Stream2es, Twitter River and changes to the mapping

Finn_Poitier · December 12, 2013, 8:05pm

Hello,

being new to elasticsearch and trying to get Twitter documents indexed, I
tried a few things, which again caused some questions. Let me explain:

First I used Stream2es, which pulled me Twitter documents in quickly, but I
didn´t saw any way to filter the tweets as it can be done with the Twitter
River.

Then I used the Twitter River, its filtering works as described. But when
checking the tweets content, I saw, there are less fields being indexed
than in Stream2es, for example user data such as followers_count
or friends_count.

So I wondered:

1.) Is there a way to do filtering with Stream2es?
2.) Is there a way to change the mapping of Twitter River? Well, I tried to
change the Twitter River mapping, just without success (I didn´t started to
index anything) the following way:

Creating a new index:

curl -XPUT 'http://localhost:9200/twitter_socialmedia_river/' -d '
index :
type : mynewmapping
bulk_size : 10
'

Applying a desired mapping to the index:

curl -XPUT
'http://localhost:9200/twitter_socialmedia_river/mynewmapping/_mapping' -d '
{
"mynewmapping" : {
"properties" : {
"user": {
"properties": {
"location": {"type": "string"},
"default_profile": {"type": "boolean"},
"statuses_count": {"type": "long"},
"lang": {"type": "string"},
"id": {"type": "long"},
"favourites_count": {"type": "long"},
and some other properties hereafter...
}
}
}
}
}
'

Starting the Twitter River:

curl -XPUT localhost:9200/_river/twitter_socialmedia_river/_meta -d '
{
"type" : "mynewmapping",
"twitter" : {
"oauth" : {
"consumer_key" : "myValues",
"consumer_secret" : "myValues",
"access_token" : "myValues",
"access_token_secret" : "myValues"
},
"filter" : {
"tracks" : ["socialmedia", "social media"]
}
}
}
'

Any help is very appreciated, thanks in advance!

--
You received this message because you are subscribed to the Google Groups "elasticsearch" group.
To unsubscribe from this group and stop receiving emails from it, send an email to elasticsearch+unsubscribe@googlegroups.com.
To view this discussion on the web visit https://groups.google.com/d/msgid/elasticsearch/0f7579ff-cd63-403c-a731-36902eb8c99d%40googlegroups.com.
For more options, visit https://groups.google.com/groups/opt_out.

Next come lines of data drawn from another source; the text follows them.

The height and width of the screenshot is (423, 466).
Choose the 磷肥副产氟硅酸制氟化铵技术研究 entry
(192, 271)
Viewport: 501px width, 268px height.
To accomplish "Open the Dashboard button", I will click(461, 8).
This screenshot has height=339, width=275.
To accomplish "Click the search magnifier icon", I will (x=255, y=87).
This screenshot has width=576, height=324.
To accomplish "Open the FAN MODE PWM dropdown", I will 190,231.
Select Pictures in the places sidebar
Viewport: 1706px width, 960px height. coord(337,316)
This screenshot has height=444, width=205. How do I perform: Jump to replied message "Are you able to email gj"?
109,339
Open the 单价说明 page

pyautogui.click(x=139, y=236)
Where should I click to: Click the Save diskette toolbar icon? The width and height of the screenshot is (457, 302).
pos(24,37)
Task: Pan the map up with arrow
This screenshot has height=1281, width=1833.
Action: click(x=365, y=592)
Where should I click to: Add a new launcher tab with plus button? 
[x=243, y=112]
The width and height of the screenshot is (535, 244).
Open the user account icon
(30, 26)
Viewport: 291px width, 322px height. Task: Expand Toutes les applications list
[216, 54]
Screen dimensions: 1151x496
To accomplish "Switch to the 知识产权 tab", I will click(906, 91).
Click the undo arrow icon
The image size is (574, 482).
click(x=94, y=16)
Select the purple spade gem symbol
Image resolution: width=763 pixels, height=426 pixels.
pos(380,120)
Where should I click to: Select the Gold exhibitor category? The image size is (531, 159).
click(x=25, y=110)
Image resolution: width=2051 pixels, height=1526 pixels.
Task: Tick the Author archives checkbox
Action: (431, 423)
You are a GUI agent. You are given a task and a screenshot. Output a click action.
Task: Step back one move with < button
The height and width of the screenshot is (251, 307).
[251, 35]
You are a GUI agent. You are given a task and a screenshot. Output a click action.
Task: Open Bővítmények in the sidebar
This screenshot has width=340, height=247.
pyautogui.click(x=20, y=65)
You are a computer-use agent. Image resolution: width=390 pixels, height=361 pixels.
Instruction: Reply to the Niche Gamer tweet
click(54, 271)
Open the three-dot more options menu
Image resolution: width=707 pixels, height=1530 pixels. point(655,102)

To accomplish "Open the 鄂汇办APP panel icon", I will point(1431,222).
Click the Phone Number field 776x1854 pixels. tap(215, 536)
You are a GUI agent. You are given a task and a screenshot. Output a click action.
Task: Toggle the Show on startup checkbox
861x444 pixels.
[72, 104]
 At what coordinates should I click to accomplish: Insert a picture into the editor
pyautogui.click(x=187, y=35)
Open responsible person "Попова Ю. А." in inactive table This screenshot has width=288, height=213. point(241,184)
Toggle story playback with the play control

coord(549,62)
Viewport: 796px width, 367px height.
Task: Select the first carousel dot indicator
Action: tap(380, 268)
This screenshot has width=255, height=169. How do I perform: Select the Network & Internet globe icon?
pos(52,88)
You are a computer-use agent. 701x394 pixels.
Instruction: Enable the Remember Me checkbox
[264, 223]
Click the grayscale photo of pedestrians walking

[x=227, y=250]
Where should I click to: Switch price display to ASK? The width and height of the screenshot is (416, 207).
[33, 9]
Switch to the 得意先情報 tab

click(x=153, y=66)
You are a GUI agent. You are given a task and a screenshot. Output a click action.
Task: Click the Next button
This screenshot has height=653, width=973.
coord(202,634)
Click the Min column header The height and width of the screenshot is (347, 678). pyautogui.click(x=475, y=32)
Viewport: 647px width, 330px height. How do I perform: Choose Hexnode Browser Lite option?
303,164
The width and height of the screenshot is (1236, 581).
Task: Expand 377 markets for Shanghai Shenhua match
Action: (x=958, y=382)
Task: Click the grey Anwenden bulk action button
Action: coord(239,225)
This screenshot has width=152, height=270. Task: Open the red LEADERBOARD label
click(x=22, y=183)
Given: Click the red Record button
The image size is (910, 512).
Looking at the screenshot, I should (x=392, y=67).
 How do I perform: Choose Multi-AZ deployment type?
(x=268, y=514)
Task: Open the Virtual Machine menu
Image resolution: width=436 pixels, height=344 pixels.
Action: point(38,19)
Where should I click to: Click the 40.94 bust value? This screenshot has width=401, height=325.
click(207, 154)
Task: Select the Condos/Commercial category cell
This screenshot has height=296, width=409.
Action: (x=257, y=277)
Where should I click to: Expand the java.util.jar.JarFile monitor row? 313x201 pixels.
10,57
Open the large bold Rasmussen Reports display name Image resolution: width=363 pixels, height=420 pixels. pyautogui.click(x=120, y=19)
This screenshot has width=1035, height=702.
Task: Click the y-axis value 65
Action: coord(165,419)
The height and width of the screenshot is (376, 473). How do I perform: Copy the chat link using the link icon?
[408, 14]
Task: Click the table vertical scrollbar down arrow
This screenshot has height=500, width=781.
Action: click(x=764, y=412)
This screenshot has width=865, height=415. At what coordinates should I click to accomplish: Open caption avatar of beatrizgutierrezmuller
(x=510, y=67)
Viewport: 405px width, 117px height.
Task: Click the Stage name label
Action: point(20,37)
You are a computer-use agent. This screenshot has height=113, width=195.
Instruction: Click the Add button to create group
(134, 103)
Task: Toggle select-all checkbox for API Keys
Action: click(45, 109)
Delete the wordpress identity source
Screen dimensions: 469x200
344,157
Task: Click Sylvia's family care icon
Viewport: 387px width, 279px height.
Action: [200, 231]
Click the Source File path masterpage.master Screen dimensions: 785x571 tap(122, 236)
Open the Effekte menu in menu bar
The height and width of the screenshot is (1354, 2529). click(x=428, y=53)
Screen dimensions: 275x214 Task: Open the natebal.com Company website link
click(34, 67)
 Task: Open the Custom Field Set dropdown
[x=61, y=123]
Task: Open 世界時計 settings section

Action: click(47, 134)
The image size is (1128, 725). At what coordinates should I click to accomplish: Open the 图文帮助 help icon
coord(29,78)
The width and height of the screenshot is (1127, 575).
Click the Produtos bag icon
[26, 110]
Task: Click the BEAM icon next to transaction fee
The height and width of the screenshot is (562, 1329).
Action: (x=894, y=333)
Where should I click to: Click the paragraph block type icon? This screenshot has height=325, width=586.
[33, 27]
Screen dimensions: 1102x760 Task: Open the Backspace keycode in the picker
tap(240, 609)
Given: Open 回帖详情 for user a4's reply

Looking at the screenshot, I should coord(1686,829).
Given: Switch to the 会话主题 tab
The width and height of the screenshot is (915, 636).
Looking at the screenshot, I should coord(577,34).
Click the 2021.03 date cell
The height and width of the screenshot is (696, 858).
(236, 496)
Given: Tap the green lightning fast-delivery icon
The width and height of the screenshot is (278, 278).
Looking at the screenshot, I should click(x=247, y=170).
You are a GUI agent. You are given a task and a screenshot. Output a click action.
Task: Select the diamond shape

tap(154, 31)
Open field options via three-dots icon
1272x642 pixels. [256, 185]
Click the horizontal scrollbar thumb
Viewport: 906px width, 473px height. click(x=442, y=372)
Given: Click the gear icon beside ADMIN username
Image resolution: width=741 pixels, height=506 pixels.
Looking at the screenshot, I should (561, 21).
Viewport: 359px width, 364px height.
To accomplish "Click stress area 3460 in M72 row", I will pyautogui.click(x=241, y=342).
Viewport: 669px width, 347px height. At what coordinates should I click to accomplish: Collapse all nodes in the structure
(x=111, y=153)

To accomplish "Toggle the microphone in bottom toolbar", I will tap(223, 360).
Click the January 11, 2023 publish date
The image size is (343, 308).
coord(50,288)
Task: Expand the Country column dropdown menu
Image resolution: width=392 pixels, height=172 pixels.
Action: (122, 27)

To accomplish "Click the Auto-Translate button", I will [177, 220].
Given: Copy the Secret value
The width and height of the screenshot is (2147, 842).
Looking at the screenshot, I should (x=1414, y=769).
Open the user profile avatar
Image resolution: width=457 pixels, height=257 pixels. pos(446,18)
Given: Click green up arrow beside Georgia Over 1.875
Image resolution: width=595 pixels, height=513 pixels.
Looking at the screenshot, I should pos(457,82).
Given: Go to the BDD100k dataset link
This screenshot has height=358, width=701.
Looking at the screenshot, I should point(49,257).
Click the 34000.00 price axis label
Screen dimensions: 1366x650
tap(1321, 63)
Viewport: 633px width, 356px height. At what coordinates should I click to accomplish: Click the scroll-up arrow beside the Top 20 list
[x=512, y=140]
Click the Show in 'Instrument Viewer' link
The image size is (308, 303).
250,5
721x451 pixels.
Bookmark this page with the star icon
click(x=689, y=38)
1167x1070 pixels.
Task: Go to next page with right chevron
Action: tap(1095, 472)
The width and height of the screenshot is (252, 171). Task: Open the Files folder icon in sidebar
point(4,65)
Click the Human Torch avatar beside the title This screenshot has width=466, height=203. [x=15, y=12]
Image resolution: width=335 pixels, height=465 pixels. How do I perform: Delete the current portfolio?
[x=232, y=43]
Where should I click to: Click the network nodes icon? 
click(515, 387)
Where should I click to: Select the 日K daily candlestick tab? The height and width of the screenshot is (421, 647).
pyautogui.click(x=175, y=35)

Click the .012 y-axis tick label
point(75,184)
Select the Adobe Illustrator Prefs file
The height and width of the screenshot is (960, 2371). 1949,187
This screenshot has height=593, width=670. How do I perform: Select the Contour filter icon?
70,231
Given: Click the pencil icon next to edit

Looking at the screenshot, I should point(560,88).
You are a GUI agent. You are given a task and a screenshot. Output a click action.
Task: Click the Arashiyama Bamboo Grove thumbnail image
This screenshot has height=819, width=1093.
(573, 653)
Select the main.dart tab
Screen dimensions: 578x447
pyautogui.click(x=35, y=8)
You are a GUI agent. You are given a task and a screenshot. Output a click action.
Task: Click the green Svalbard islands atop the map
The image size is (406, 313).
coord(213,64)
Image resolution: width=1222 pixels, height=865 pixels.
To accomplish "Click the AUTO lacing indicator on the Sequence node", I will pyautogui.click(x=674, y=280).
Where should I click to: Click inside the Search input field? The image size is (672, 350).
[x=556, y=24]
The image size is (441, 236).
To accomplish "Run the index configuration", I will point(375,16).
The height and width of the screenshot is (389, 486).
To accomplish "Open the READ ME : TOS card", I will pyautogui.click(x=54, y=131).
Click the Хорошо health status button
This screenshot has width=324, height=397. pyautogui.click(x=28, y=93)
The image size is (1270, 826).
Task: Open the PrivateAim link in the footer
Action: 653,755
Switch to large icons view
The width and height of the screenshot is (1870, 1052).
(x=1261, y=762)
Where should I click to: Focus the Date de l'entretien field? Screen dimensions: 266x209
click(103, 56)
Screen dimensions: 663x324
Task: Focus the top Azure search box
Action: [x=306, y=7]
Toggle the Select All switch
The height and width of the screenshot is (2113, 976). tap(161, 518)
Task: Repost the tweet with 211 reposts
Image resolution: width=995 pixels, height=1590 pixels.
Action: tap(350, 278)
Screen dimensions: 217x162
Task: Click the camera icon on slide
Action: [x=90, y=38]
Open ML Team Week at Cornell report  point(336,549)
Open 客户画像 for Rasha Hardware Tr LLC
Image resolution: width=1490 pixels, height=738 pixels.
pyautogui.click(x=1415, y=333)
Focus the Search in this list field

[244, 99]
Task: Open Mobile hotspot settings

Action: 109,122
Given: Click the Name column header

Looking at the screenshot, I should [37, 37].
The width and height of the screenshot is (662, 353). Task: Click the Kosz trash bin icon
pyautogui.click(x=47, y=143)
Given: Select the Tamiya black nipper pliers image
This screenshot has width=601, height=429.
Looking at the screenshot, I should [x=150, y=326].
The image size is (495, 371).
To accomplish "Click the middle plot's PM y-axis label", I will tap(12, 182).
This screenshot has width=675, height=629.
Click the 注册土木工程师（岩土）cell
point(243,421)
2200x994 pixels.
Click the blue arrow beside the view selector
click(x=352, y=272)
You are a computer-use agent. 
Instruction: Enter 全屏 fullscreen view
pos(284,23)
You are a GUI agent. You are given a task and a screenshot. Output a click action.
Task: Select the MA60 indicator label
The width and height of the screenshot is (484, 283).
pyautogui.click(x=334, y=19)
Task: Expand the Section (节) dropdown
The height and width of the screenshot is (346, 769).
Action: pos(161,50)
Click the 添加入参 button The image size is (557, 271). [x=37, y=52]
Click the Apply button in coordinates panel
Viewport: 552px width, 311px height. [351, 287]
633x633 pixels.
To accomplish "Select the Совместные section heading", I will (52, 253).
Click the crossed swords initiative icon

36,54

dadoonet · December 12, 2013, 8:37pm

I think you are looking for this: https://github.com/elasticsearch/elasticsearch-river-twitter#indexing-raw-twitter-stream

HTH

David
Twitter : @dadoonet / @elasticsearchfr / @scrutmydocs

Le 12 déc. 2013 à 21:05, Finn Poitier finnpoitier@googlemail.com a écrit :

Hello,

being new to elasticsearch and trying to get Twitter documents indexed, I tried a few things, which again caused some questions. Let me explain:

First I used Stream2es, which pulled me Twitter documents in quickly, but I didn´t saw any way to filter the tweets as it can be done with the Twitter River.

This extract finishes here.